After half a century of slow decline due to land conversion and damming of rivers, screwbean mesquite suddenly began dying rapidly and in large numbers. The die-off was first noticed in the early 2000s by tribes in the Yuma area of southwestern Arizona. Early reports describe a “mysterious malady” which was sweeping through populations, leaving only a few unhealthy survivors in its wake. Within years the die-off had moved up the Colorado, Gila and Salt Rivers.
Despite the ecosystem-changing implications of losing this foundational species, no concerted attempt was made to figure out what was causing so many trees to die so quickly. Restoration proved unsuccessful. The trees would succumb to the mysterious killer a few years after being planted in the wild. Many land managers gave up trying to use the tree in restoration plantings and soon a community-defining tree species had become a rarity over most of its southern range. Fortunately, large populations were still thriving in the north, along the Virgin River and in more scattered populations of southern Nevada.
After a quiet period of half a decade, though, the second wave of the die-off began.
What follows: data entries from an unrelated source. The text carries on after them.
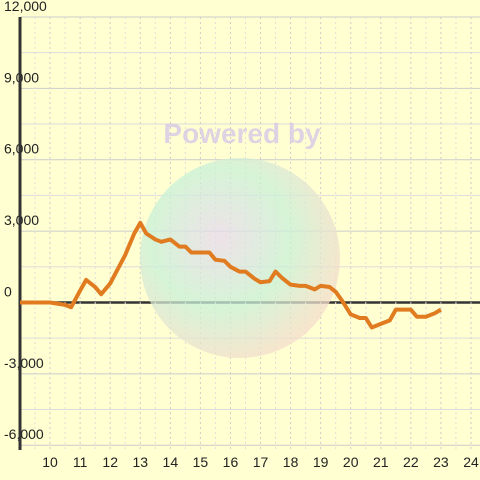  Describe the element at coordinates (8, 291) in the screenshot. I see `y-tick-label: 0` at that location.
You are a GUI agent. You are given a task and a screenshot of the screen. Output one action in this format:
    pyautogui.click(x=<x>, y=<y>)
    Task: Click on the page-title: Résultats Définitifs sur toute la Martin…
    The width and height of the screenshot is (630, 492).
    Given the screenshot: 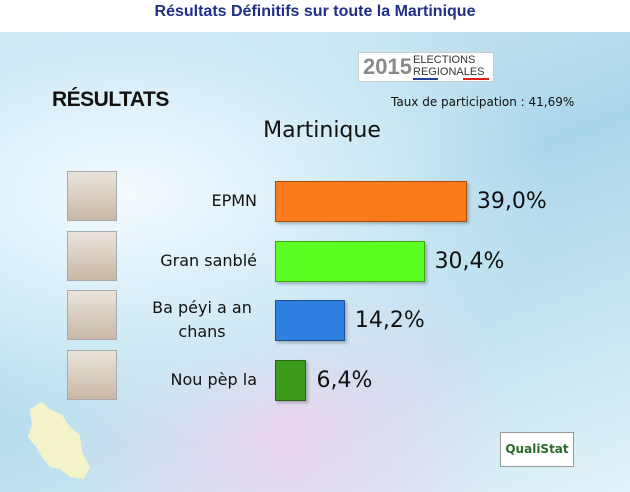 What is the action you would take?
    pyautogui.click(x=315, y=12)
An avian biologist working in Shoshone, California watched as the large, healthy stand of screwbeans in which he’d been monitoring bird nesting for over a decade was decimated within two years. By 2014 only a few stragglers remained. He reached out to biologists and land managers and the community formed a working group to figure out what was causing the trees to die and whether something could be done about it. That is when EcoCulture got involved.